Nun ist klar: Es wird nicht nur die zynischen Staatsfeierlichkeiten, sondern auch linksradikale Demos und Aktionen gegen die Feierlichkeiten zum Tag der Deutschen Einheit am 3. Oktober in Frankfurt/Main geben.
Kein Zweifel: Der Lack ist ab. Hätte es noch einen Beweis gebraucht, dass der deutsche Nationalismus seine angebliche „Zivilisierung“ durch die 68er und den rot-grünen „Aufstand der Anständigen“ unbeschadet überstanden hat – die vor den Augen der Weltöffentlichkeit durchgezogene Erpressung der linken Regierung in Griechenland samt einer beispiellosen Hetzkampagne der Qualitätspresse haben ihn erbracht. Die Mehrheit in diesem Land ist sich einig: Die Sanierung des europäischen Kapitalismus soll unter deutschem Kommando und zu Lasten der Schwächsten geschehen, hier und erst Recht anderswo. Die brutale Flüchtlingsabwehr im Mittelmeer und die soziale Zerstörung Südeuropas durch das Spardiktat der Troika sind nur zwei Seiten derselben Medaille. Für den Griff des Standortes Deutschland nach der Poleposition auf dem Weltmarkt geht die Elite über Leichen und eine ganz große Koalition stimmt ihnen zu. Zwar hat der Einzelne auch hier immer weniger vom Erfolg der Exportindustrie, doch die nationalistische Rhetorik samt dem kaputten Stolz darauf, mit dem Exportweltmeister wenigstens den Pass zu teilen, verfängt bei vielen Menschen. Währenddessen will man von den unbezahlten Nazischulden nichts mehr wissen und im ganzen Land brennen wieder Flüchtlingsheime. Aber der Preis, denn Deutschland für das ungenierte Ausleben seines Ordnungsphantasien zahlen muss, kann hoch sein. Denn dass der „hässliche Deutsche“ wieder zurück ist, konterkariert das Bild des „sanften Hegemons“ in dessen Schatten sich das autoritäre Krisenmanagement in Europa bisher weitgehend reibungslos vollzogen hat. Das führt grenzübergreifend inzwischen zu wachsendem Widerstand und Boykottdrohungen gegen deutsche Produkte, selbst bei den bisherigen europäischen Partnern.
Wie gerufen kommt da der 25. Jahrestag der Wiedervereinigung, an dem der deutsche Staat sich unter dem unverschämten Motto „Grenzen überwinden“ bei den bundesweiten Feiern in Frankfurt/Main mit der Erinnerung an die „friedliche Revolution“ von 1989 als zivilisatorische Kraft inszenieren will. Entsprechend ambitioniert ist das Lineup: Michail Gorbatschow kommt. Auch Jean-Claude Juncker, der Präsident der EU-Kommission. Helmut Kohl steht ebenfalls immer noch auf der Gästeliste. Und natürlich kommen Bundeskanzlerin Angela Merkel (CDU) nebst ihrem halben Kabinett zum Festakt in der Alten Oper. Nicht zu vergessen Bundespräsident Joachim Gauck. An MinisterpräsidentInnen und Regierenden Bürgermeistern wird es ebenso wenig fehlen beim „Einheitsfest“. Und auch die gemeine Bürgerin soll mitfeiern, eine Million BesucherInnen werden zwischen Paulskirche und Mainufer erwartet um zwischen Ständen der Grenzschutzagentur Frontex, des Jobcenters und des Bundesverbandes der Deutschen Industrie das „Zusammenwachsens Europas“ zu begießen. Schließlich sitzen wir ja alle in einem Boot, oder?

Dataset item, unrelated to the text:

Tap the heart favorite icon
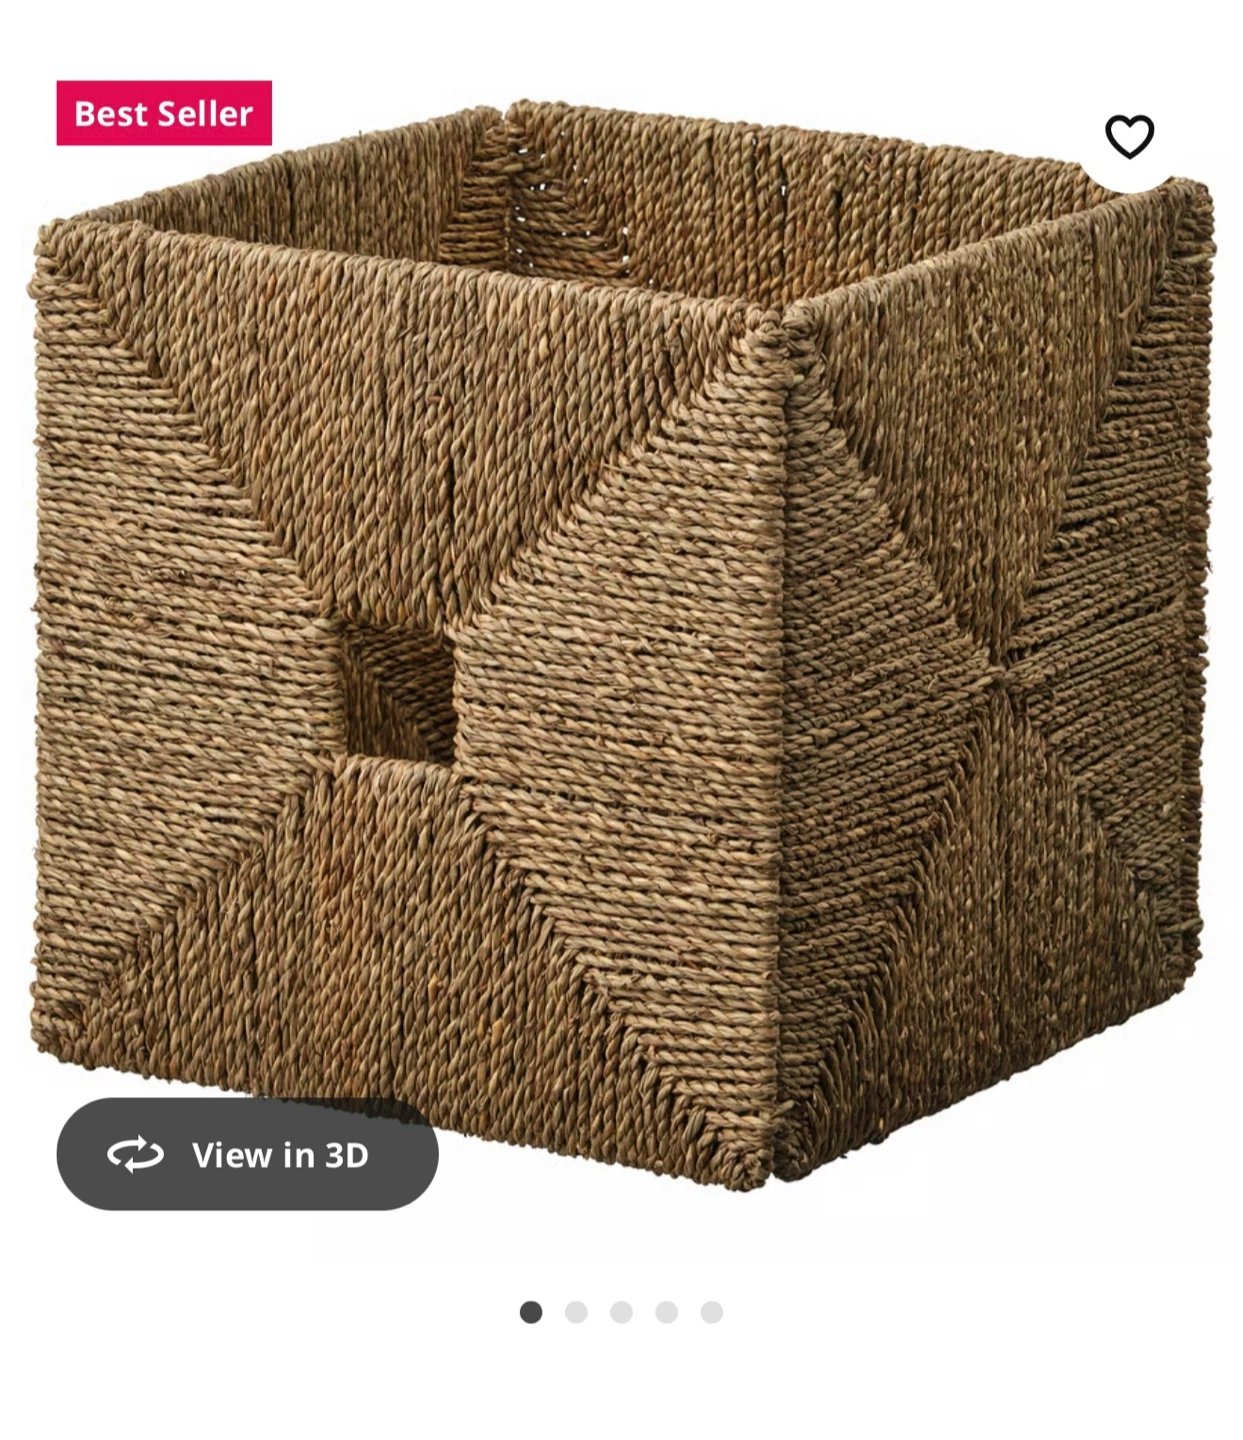Viewport: 1243px width, 1440px height. click(1129, 137)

Aber: Dieser durchsichtige Versuch, der autoritären Fratze des deutschen Europas wieder die Maske von Weltoffenheit und Demokratie aufzusetzen, könnte scheitern – wenn wir dafür sorgen. Deswegen rufen wir dazu auf, die nationalistische Show am 3. Oktober in einen Event antikapitalistischer Kritik zu verwandeln und die Feier der Nation mit den Kosten ihres Erfolges zu konfrontieren. Denn Staat, Nation und Kapital sind zwar vieles, aber ganz sicher kein Grund zu feiern.